Psychosis
- Discipline: Psychiatry, psychology
- Language: English
- Edited by: John Read

Publication details
- History: 2009–present
- Publisher: Routledge
- Frequency: Quarterly
- Impact factor: 1.213 (2018)

Standard abbreviations
- ISO 4: Psychosis

Indexing
- ISSN: 1752-2439 (print) 1752-2447 (web)
- LCCN: 2007213157
- OCLC no.: 153927002

Links
- Journal homepage; Online access; Online archives; Journal page at society's website;

= Psychosis (journal) =

Psychosis: Psychological, Social and Integrative Approaches is a quarterly peer-reviewed medical journal published by Routledge covering research on the psychological treatments of psychosis (e.g. cognitive-behavior therapy, psychodynamic therapy, family therapy etc.) and the psycho-social causes of psychosis (e.g. poverty, drug abuse, child abuse and neglect, distressed families, urban living, discrimination, rape, war combat etc.).
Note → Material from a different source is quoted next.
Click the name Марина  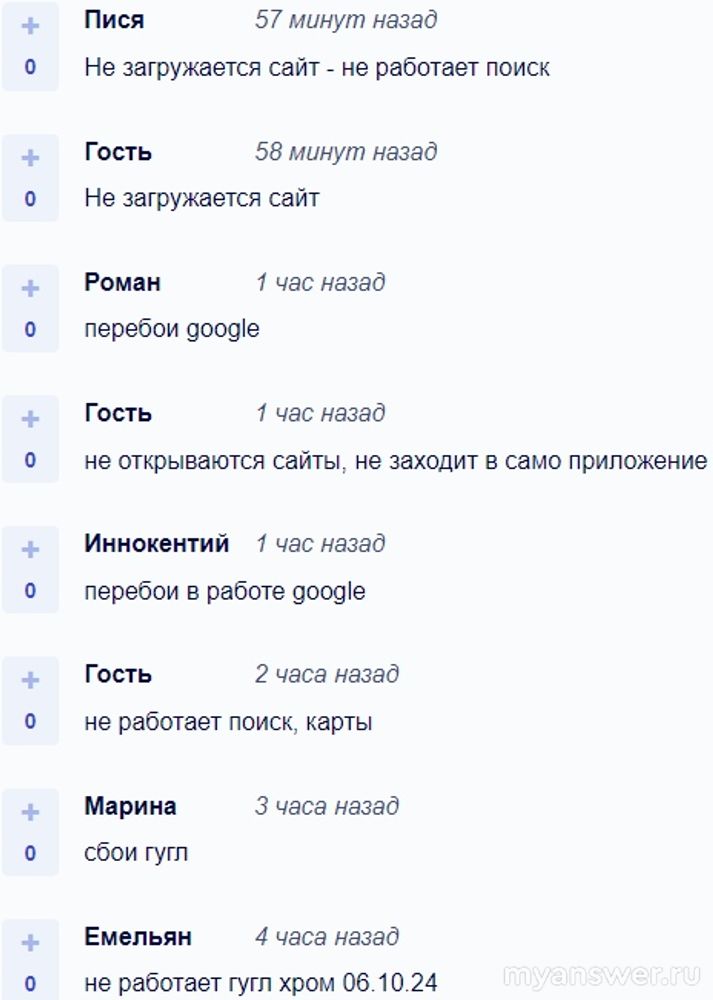(130, 806)
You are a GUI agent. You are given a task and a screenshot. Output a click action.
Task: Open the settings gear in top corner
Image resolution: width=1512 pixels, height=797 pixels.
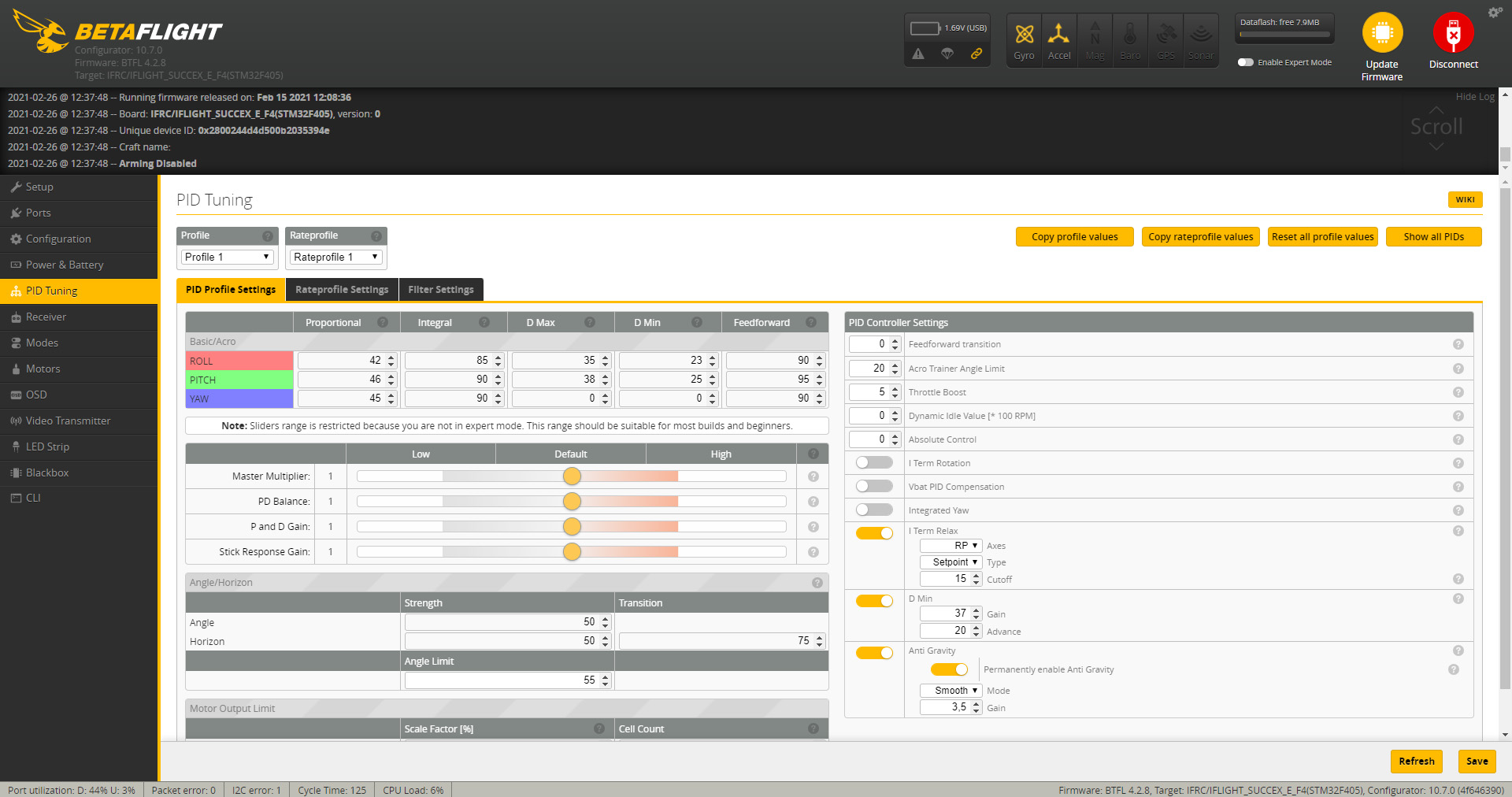pos(1494,13)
It is an official journal of the International Society for the Psychological and Social Approaches to Psychosis and was established in 2009. The editor-in-chief is John Read (University of East London). The journal contains original research, systematic reviews, commentaries on contentious articles, short reports, first-persons accounts, a book review section, and a correspondence column. The journal publishes papers on both quantitative research (e.g., rigorously designed outcome studies and epidemiological surveys) and qualitative research (e.g., case studies of therapy, first-person accounts of psychosis, and experiences of people with psychosis in the mental health system), as well as papers focusing on conceptual and ethical issues.

==Abstracting and indexing==
The journal is abstracted and indexed in:
- Current Contents/Social & Behavioral Sciences
- EBSCO databases
- PsycINFO
- Scopus
- Social Sciences Citation Index
According to the Journal Citation Reports, the journal has a 2018 impact factor of 1.213.